◆ Task ◆
Your task is to print all of the data word for word.
==========
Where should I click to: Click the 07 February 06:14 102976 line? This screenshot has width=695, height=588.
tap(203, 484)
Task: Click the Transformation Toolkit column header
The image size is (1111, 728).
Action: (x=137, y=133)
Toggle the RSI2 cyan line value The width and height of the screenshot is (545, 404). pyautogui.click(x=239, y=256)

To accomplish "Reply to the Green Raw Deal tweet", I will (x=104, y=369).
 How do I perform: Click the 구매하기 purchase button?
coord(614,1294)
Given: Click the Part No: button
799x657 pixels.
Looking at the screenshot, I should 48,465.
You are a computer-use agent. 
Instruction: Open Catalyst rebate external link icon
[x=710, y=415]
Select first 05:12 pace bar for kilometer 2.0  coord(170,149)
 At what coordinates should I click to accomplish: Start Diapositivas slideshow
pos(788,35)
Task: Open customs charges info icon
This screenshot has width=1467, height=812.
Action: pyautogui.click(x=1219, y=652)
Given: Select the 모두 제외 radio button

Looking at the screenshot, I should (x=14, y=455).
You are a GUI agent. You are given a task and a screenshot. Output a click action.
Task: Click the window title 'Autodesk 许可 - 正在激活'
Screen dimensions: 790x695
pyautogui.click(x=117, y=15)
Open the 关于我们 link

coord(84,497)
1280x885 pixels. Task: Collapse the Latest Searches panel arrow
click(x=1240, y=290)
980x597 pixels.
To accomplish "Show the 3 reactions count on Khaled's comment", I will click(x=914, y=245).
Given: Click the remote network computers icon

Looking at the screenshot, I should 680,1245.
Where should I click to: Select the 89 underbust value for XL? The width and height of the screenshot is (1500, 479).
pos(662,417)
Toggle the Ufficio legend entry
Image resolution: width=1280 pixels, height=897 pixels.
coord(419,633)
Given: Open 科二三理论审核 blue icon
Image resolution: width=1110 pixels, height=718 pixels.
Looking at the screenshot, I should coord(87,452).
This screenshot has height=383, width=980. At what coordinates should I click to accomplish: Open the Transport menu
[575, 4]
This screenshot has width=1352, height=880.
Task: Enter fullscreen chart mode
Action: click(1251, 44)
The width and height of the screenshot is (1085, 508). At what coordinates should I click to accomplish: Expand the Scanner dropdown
==========
◆ Response area ◆
Where should I click to: Click the 07 February 06:14 102976 line? This screenshot has width=695, height=588.
tap(203, 484)
Task: Click the Transformation Toolkit column header
The image size is (1111, 728).
Action: (x=137, y=133)
Toggle the RSI2 cyan line value The width and height of the screenshot is (545, 404). pyautogui.click(x=239, y=256)

To accomplish "Reply to the Green Raw Deal tweet", I will (x=104, y=369).
 How do I perform: Click the 구매하기 purchase button?
coord(614,1294)
Given: Click the Part No: button
799x657 pixels.
Looking at the screenshot, I should 48,465.
You are a computer-use agent. 
Instruction: Open Catalyst rebate external link icon
[x=710, y=415]
Select first 05:12 pace bar for kilometer 2.0  coord(170,149)
 At what coordinates should I click to accomplish: Start Diapositivas slideshow
pos(788,35)
Task: Open customs charges info icon
This screenshot has width=1467, height=812.
Action: pyautogui.click(x=1219, y=652)
Given: Select the 모두 제외 radio button

Looking at the screenshot, I should (x=14, y=455).
You are a GUI agent. You are given a task and a screenshot. Output a click action.
Task: Click the window title 'Autodesk 许可 - 正在激活'
Screen dimensions: 790x695
pyautogui.click(x=117, y=15)
Open the 关于我们 link

coord(84,497)
1280x885 pixels. Task: Collapse the Latest Searches panel arrow
click(x=1240, y=290)
980x597 pixels.
To accomplish "Show the 3 reactions count on Khaled's comment", I will click(x=914, y=245).
Given: Click the remote network computers icon

Looking at the screenshot, I should 680,1245.
Where should I click to: Select the 89 underbust value for XL? The width and height of the screenshot is (1500, 479).
pos(662,417)
Toggle the Ufficio legend entry
Image resolution: width=1280 pixels, height=897 pixels.
coord(419,633)
Given: Open 科二三理论审核 blue icon
Image resolution: width=1110 pixels, height=718 pixels.
Looking at the screenshot, I should coord(87,452).
This screenshot has height=383, width=980. At what coordinates should I click to accomplish: Open the Transport menu
[575, 4]
This screenshot has width=1352, height=880.
Task: Enter fullscreen chart mode
Action: click(1251, 44)
The width and height of the screenshot is (1085, 508). At what coordinates should I click to accomplish: Expand the Scanner dropdown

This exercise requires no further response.